We incurred significant costs in the area of research and development, including CRO fees, manufacturing, regulatory and other clinical trial costs, as Twirla was being developed. With the approval of Twirla early in 2020, our operating expenses shifted substantially to selling and marketing as we built out our commercial infrastructure. Net cash used in operating activities was $47.3 million for the year ended December 31, 2020 and consisted primarily of a net loss of $51.9 million, offset by non-cash stock-based compensation expense of $2.8 million, and $1.6 million of other non-cash charges, primarily interest expense. Our net change in operating assets and liabilities was negligible. Net cash used in operating activities was $15.7 million for the year ended December 31, 2019 and consisted of a net loss of $18.6 million and an increase in prepaid expenses of $0.2 million, which was offset by non-cash stock-based compensation expense of $1.8 million and depreciation and amortization of $0.2 million as well as an increase in accounts payable, accrued expenses and other liabilities of $1.1 million which reflects increased commercial development and commercial manufacturing expenses related to the initialization of pre-commercialization activities for Twirla.
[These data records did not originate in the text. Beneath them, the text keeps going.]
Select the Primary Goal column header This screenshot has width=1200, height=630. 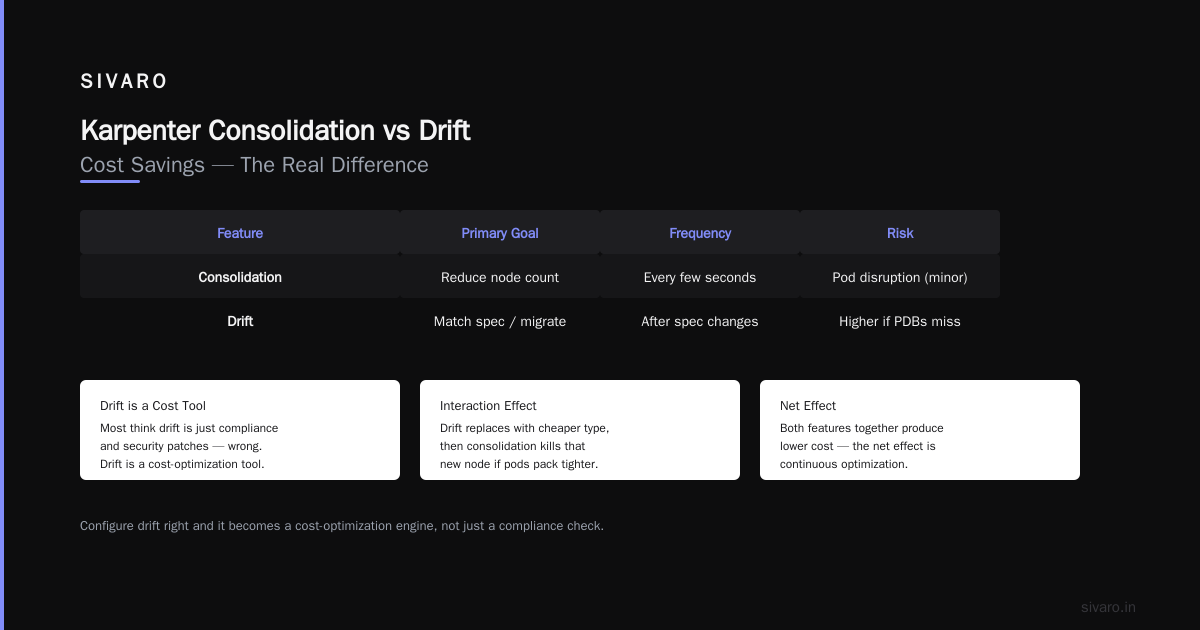500,233
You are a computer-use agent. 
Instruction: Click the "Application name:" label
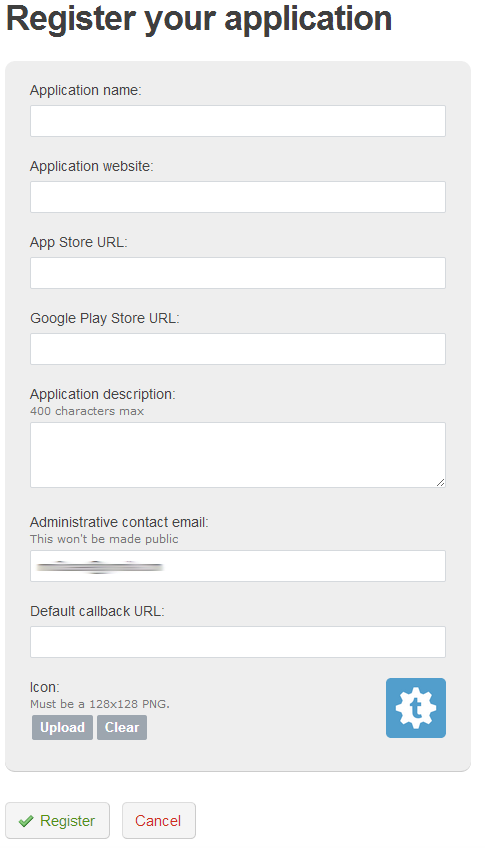pyautogui.click(x=85, y=90)
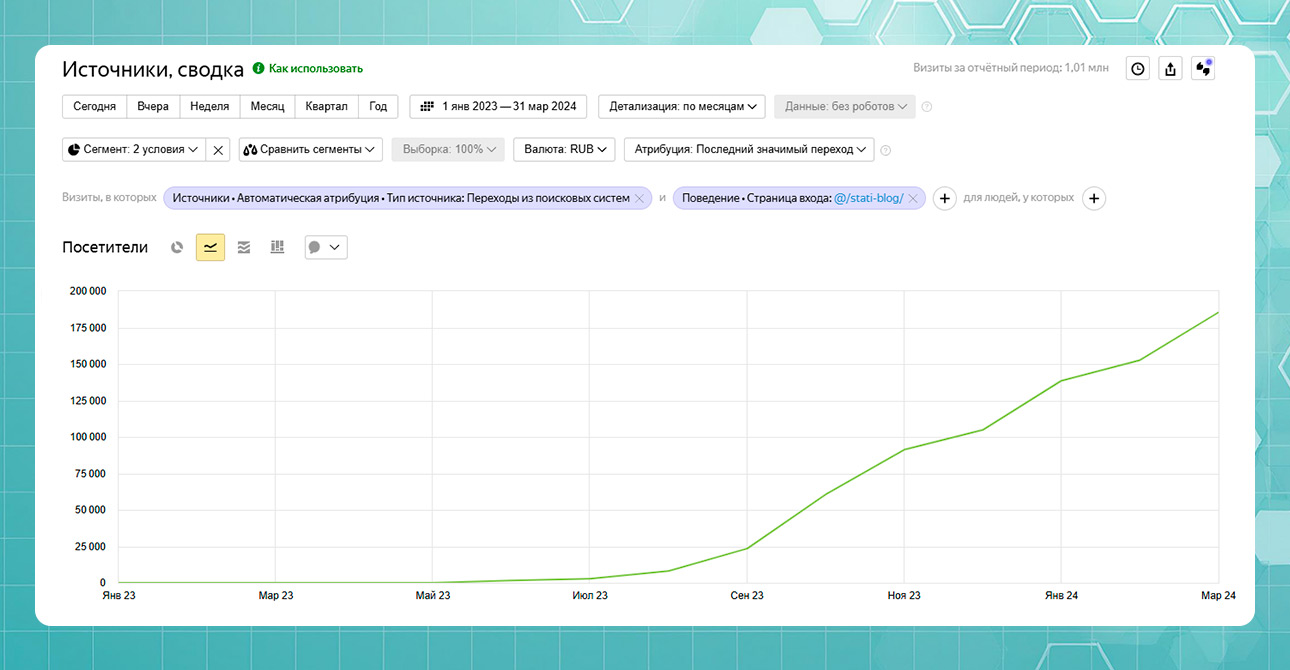
Task: Select the pie chart view icon
Action: coord(177,247)
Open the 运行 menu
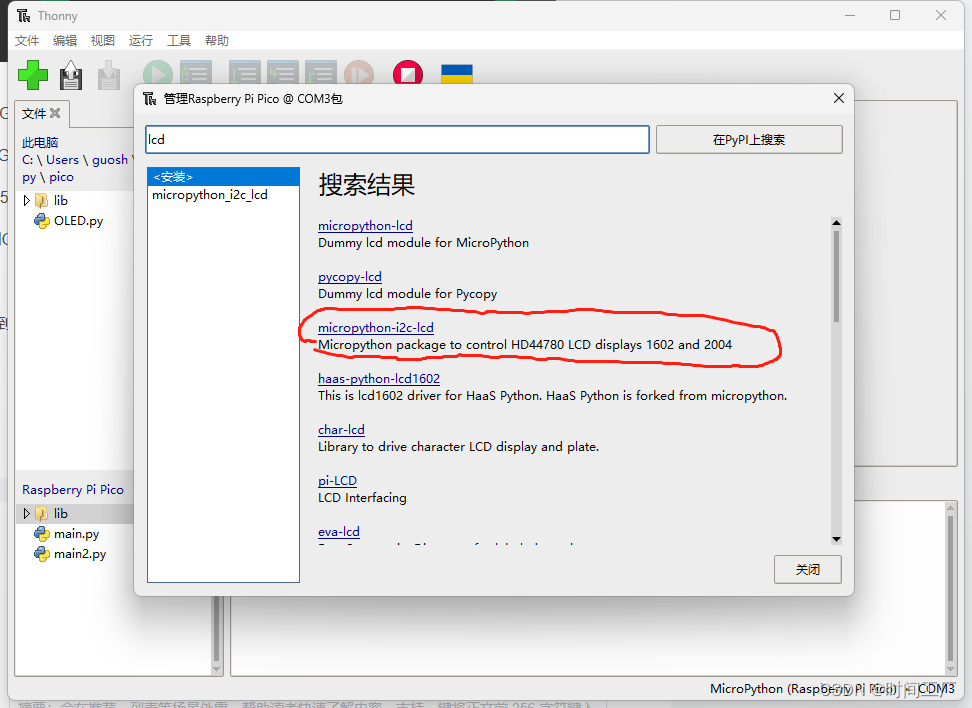Viewport: 972px width, 708px height. [x=141, y=41]
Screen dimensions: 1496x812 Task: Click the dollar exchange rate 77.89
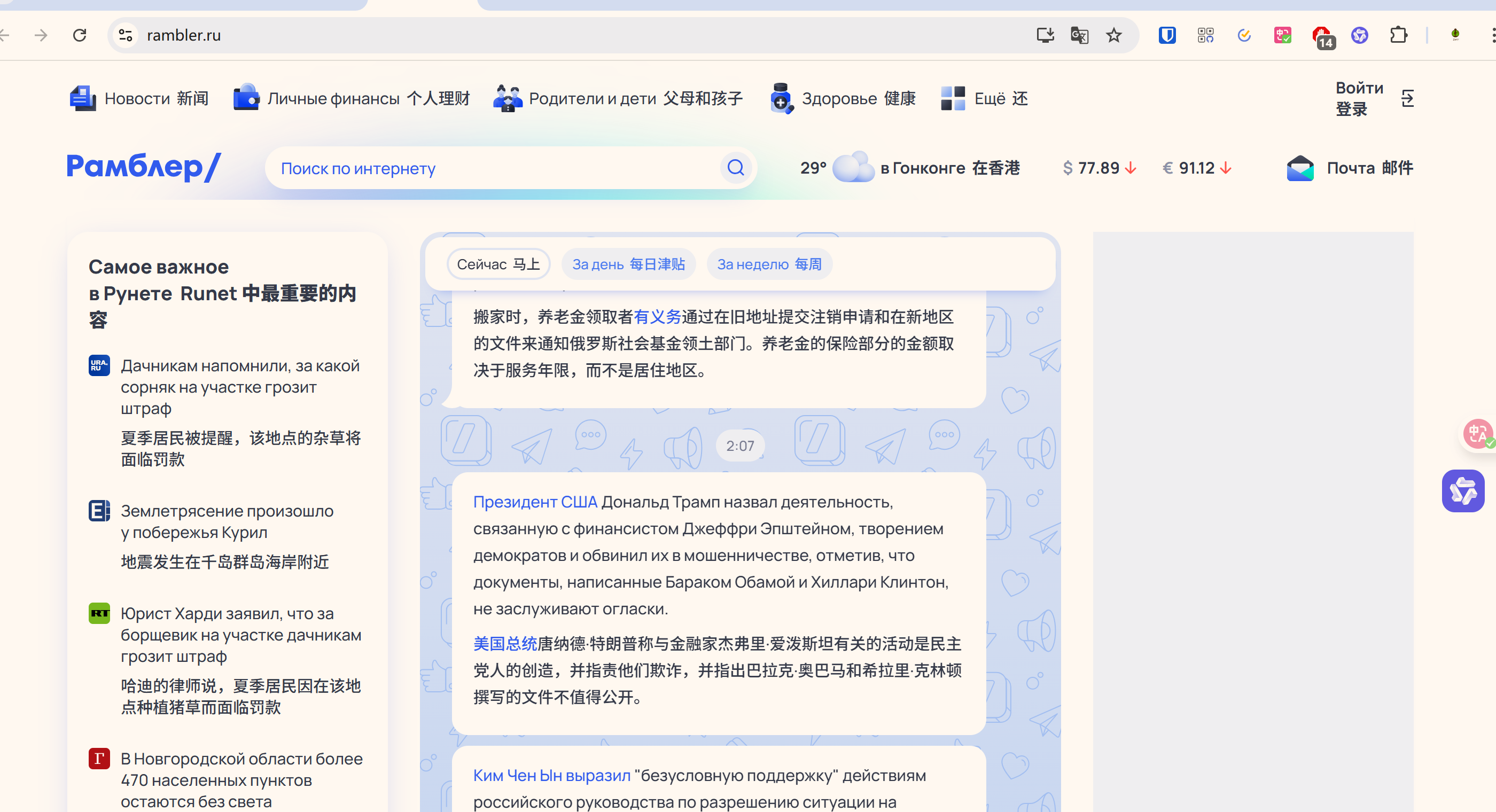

Net cash used in operating activities was $16.9 million for the year ended December 31, 2018 and consisted of a net loss of $19.8 million which was offset, in part, by non-cash stock-based compensation expense of $3.6 million and non-cash interest expense of $0.3 million as well as a decrease in accounts payable and accrued liabilities of $1.2 million which reflects higher manufacturing commercialization expenses and the accrued loan fee which were both paid in 2018.

Investing Activities

Net cash used in investing activities for the years ended December 31, 2020, 2019 and 2018 was $40.7 million, $0.1 million and $0.3 million, respectively. Cash used in investing activities for the year ended December 31, 2020 primarily represents net purchases of marketable securities of $40.3 million with the balance being the acquisition of equipment to be used in the commercialization of Twirla.

Financing Activities

Net cash provided by financing activities for the year ended December 31, 2020 was $68.0 million, which primarily represents net proceeds of $48.4 million received from the issuance of 17,250,000 shares of our common stock through a public offering, proceeds of $20.0 million from the Perceptive term loan, and stock option exercise proceeds of $0.6 million.  These proceeds were partially offset by debt financing costs of $1.0 million. Net cash provided by financing activities for the year ended December 31, 2019 was $42.4 million which primarily represented net proceeds of $7.8 million received from the issuance of 8,426,750 shares of our common stock in a private placement, net proceeds of $12.7 million from the sale of 14,526,315 shares of common stock through a public offering, and net proceeds of approximately $21.8 million from the sale of a total of 12,242,436 shares of our common stock through two at-the-market, or ATM, sales programs. Net cash used in financing activities for the year ended December 31, 2018 was $10.9 million which represented principal payments under the Hercules Loan Agreement which began on February 1, 2017 and were completed on December 1, 2018.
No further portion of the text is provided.